While the sector is dominated by Doves and Phillip Mataranyika’s Nyaradzo Group, the Cell Holdings subsidiary has also emerged as one of the funeral giants in Zimbabwe.

In recent years, it has launched a unique product called “rent-a-captive” and as it seeks to grow its footprint in the highly-lucrative sector.

As a company, which offers a self-funded funeral service to organized groups and companies, Cell Funeral also provides conventional assurance plans and other associated services.

Industry regulator the Insurance and Pensions Commission (IPEC) had also not responded to inquiries – to give clarity on the alleged deal or acquisition – by the time of going to press.

Meanwhile, Mannet Mpofu’s organisation has said in its latest report that Zimbabwe’s tough economic situation was weighing heavily on the insurance sector and called on funeral assurers to unveil micro insurance products.

The funeral assurance industry, IPEC said, is also facing competition from mainstream financial institutions’ entry into the insurance business.

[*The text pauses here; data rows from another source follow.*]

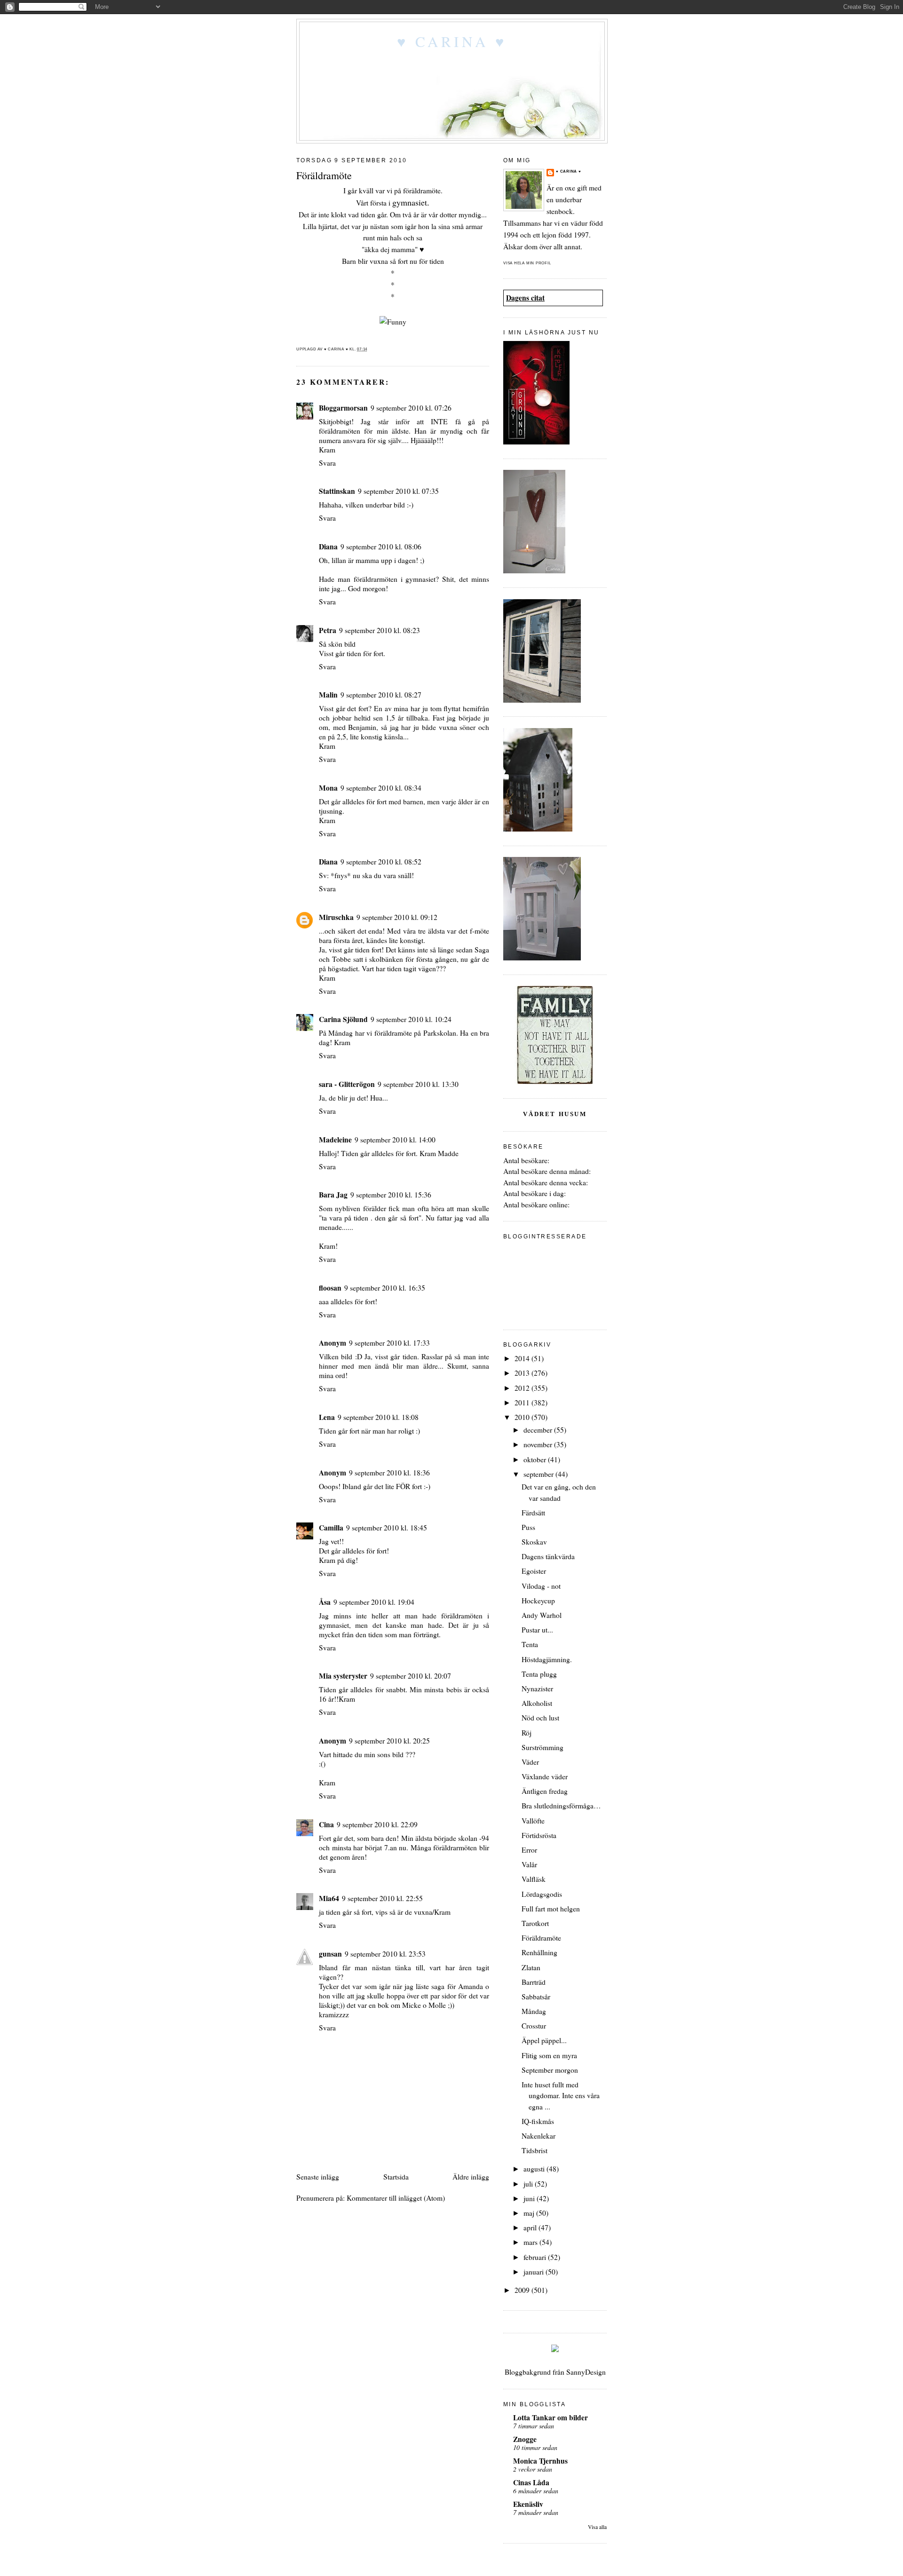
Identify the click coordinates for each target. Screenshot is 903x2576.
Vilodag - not (541, 1586)
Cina (326, 1824)
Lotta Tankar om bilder (550, 2417)
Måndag (534, 2011)
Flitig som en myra (549, 2055)
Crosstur (534, 2025)
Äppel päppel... (544, 2040)
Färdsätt (533, 1512)
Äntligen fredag (545, 1791)
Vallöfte (533, 1820)
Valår (529, 1864)
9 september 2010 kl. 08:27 (381, 694)
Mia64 (329, 1898)
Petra (327, 630)
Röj (526, 1732)
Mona (328, 788)
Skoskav (534, 1541)
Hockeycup (538, 1600)
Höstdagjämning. (547, 1659)
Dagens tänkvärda (548, 1556)
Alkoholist (537, 1703)
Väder (530, 1762)
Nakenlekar (538, 2135)
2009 (523, 2290)
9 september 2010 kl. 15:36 (390, 1194)
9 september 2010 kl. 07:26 (411, 407)
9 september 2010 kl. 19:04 (373, 1602)
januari (534, 2271)
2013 (523, 1373)
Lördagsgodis (542, 1894)
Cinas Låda (531, 2482)
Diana (328, 546)
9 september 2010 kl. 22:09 (377, 1824)
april (531, 2227)
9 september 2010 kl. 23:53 (385, 1953)
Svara (327, 463)
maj (529, 2213)
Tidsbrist (534, 2150)
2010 (523, 1417)
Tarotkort (535, 1923)
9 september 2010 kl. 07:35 (398, 491)
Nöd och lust (540, 1717)
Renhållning (539, 1952)
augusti (535, 2168)
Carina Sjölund (343, 1019)
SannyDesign (586, 2372)
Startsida (396, 2176)
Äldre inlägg (470, 2176)
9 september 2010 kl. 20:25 (389, 1740)
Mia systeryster (343, 1676)
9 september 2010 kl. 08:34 (381, 788)
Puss (528, 1527)
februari (535, 2257)
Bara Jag (333, 1194)
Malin (328, 695)
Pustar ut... (537, 1629)
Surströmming (542, 1747)
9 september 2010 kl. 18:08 (378, 1417)
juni (530, 2198)
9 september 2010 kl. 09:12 (396, 917)
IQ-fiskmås (538, 2121)
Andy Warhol (542, 1615)
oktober (535, 1459)
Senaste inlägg (317, 2176)
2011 (523, 1402)
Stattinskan (337, 491)
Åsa (325, 1602)
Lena (327, 1417)
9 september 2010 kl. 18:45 (386, 1527)
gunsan (330, 1954)
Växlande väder (545, 1776)
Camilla (331, 1527)
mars (531, 2242)
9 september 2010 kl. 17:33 (389, 1342)
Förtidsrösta (539, 1835)
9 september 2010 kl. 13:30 (418, 1084)
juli (529, 2183)
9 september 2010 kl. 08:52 (381, 861)
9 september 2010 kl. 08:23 (379, 630)
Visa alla (597, 2526)
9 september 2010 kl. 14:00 (395, 1139)
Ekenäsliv (528, 2504)
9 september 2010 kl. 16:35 (384, 1287)
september (539, 1474)
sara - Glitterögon (347, 1084)
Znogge (525, 2439)
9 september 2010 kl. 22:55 (382, 1898)
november (538, 1444)
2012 (523, 1388)
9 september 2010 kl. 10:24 (411, 1019)
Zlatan (531, 1967)
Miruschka (336, 917)
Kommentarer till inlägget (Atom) (396, 2198)
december (538, 1430)
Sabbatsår (536, 1996)
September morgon (550, 2070)
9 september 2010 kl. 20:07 (410, 1675)
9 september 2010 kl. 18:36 (389, 1472)
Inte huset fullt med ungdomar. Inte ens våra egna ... (561, 2095)
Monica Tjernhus (540, 2461)
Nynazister (537, 1688)
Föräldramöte (541, 1937)
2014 (523, 1358)
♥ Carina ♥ (452, 41)
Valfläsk (534, 1879)
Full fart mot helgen (551, 1908)
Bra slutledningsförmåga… (561, 1805)
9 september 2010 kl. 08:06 (381, 546)
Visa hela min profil (527, 263)
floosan (330, 1288)
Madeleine (335, 1139)
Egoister (534, 1571)
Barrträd (534, 1982)
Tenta (530, 1644)
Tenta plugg (539, 1674)
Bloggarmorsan (343, 408)
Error (529, 1850)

The tightening liquidity crunch, continued company closures, increasing informalisation of the economy and low disposable incomes, have forced the banking sector to diversify into sectors including construction projects, medical aid and insurance, among others.

According to IPEC, the funeral industry wrote $19 million in net premiums in the six months to June this year compared to $16 million recorded in June 2013.

In the period under review, total costs grew by 10 percent to close the first half of the year at $14 million from $13 million reported in the same period last year.

Players reported $5 million in operating profit up from $4 million registered in the prior period.

The expense and combined ratios were reportedly 49 percent and 73 percent respectively.

“As at the current reporting period, total assets were $45 million from $36 million reported as at June 30, 2013. The industry must comply with prescribed assets requirements as the compliance rate is very low as reflected by only three players being compliant,” said IPEC.